-- Source excerpt --
= = = = =
How to adapt an existing design for the Internet of Things (IoT)

For many, the current surge in the number of connected appliances recalls the 1990s when more and more personal computers were connected to the Internet. At the time, debates abounded about whether the technology was just a gimmick, or whether it would indeed have a lasting impact on society. Today, networked PCs and cell phones are considered essential devices, and many people foresee the proliferation of connected appliances around the world as an inevitable trend.

Being able to turn on a coffee machine from anywhere in the world might not seem like life-changing technology, but the coffee machine is just the beginning of the home IoT revolution. The Internet of Things will be the basis for innovative development and business opportunities in the field of electrical appliances. Continuing advances in machine learning and artificial intelligence technologies will only accelerate this development. The ability to collect raw data from appliances and sensors will open up a whole new world of use cases and opportunities.

Some designers are unsure whether to participate in the IoT revolution because they worry that building embedded designs with IoT connectivity will be a daunting task. The reality is that these requirements are easy to achieve. IoT-enabled products typically contain only three elements: a processor or microcontroller (the “smart” element), a network controller (the “connected” element), and a method to ensure secure communication with the cloud (the “secure” element).

Since most designers already put a lot of time and effort into creating great products, reusing most of the existing design work can be a huge advantage. Often, IoT connectivity can be achieved by simply adding connectivity and security elements to an existing design. Instead of designing solutions from scratch, you can connect to the Internet of Things by quickly transforming existing designs. This task can be accomplished efficiently by employing techniques recognized in the field of software programming, thereby simplifying and accelerating the development process.
= = = = =
-- Prompt --
Write out everything in the IoT design article from "How to adapt" down to "an inevitable trend.".

[Screen-element location records]
= = = = =
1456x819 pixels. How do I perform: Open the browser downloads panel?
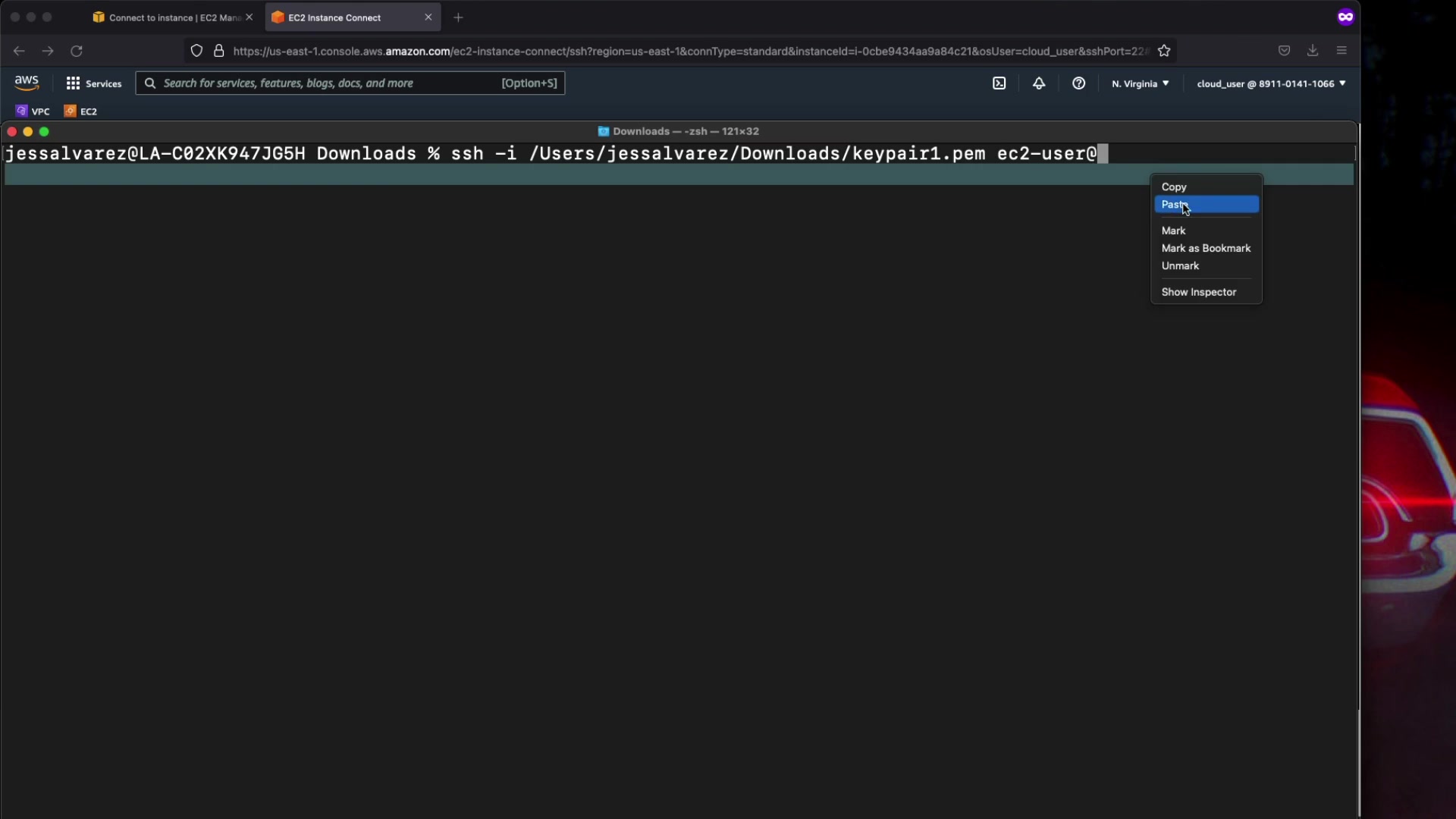pyautogui.click(x=1313, y=51)
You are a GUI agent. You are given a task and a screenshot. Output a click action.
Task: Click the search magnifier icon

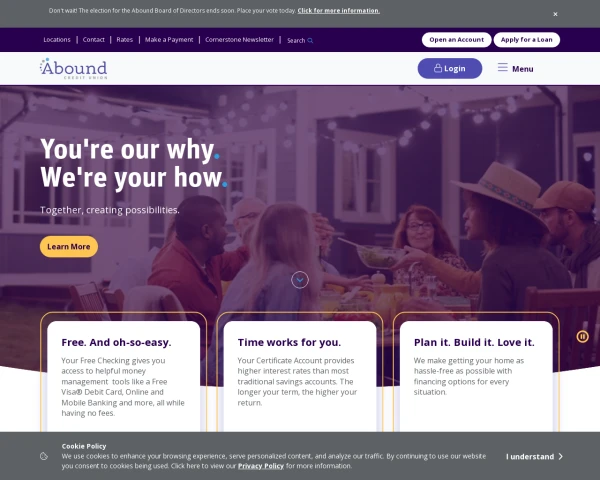tap(310, 41)
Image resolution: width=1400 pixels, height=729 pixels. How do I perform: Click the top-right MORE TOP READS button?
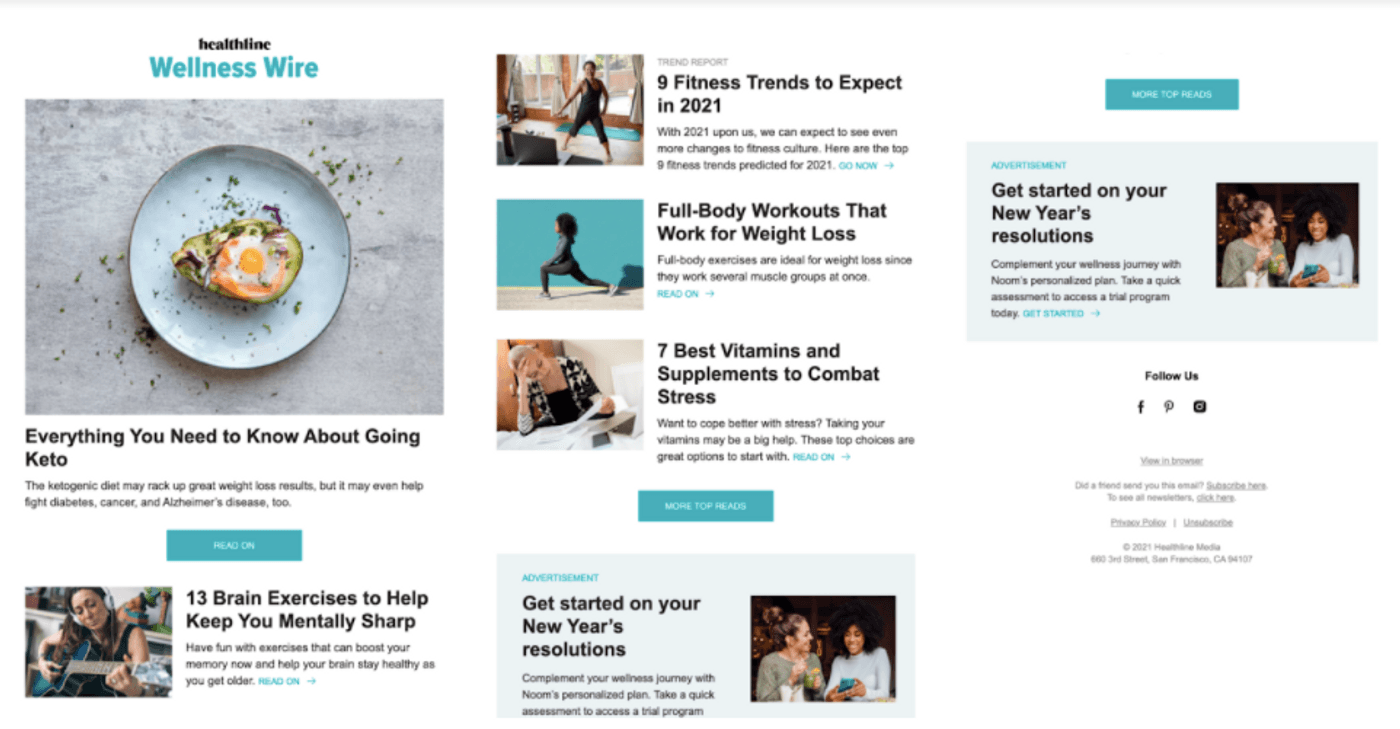(1172, 94)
= = = = =
-- Task output --
How to adapt an existing design for the Internet of Things (IoT)

For many, the current surge in the number of connected appliances recalls the 1990s when more and more personal computers were connected to the Internet. At the time, debates abounded about whether the technology was just a gimmick, or whether it would indeed have a lasting impact on society. Today, networked PCs and cell phones are considered essential devices, and many people foresee the proliferation of connected appliances around the world as an inevitable trend.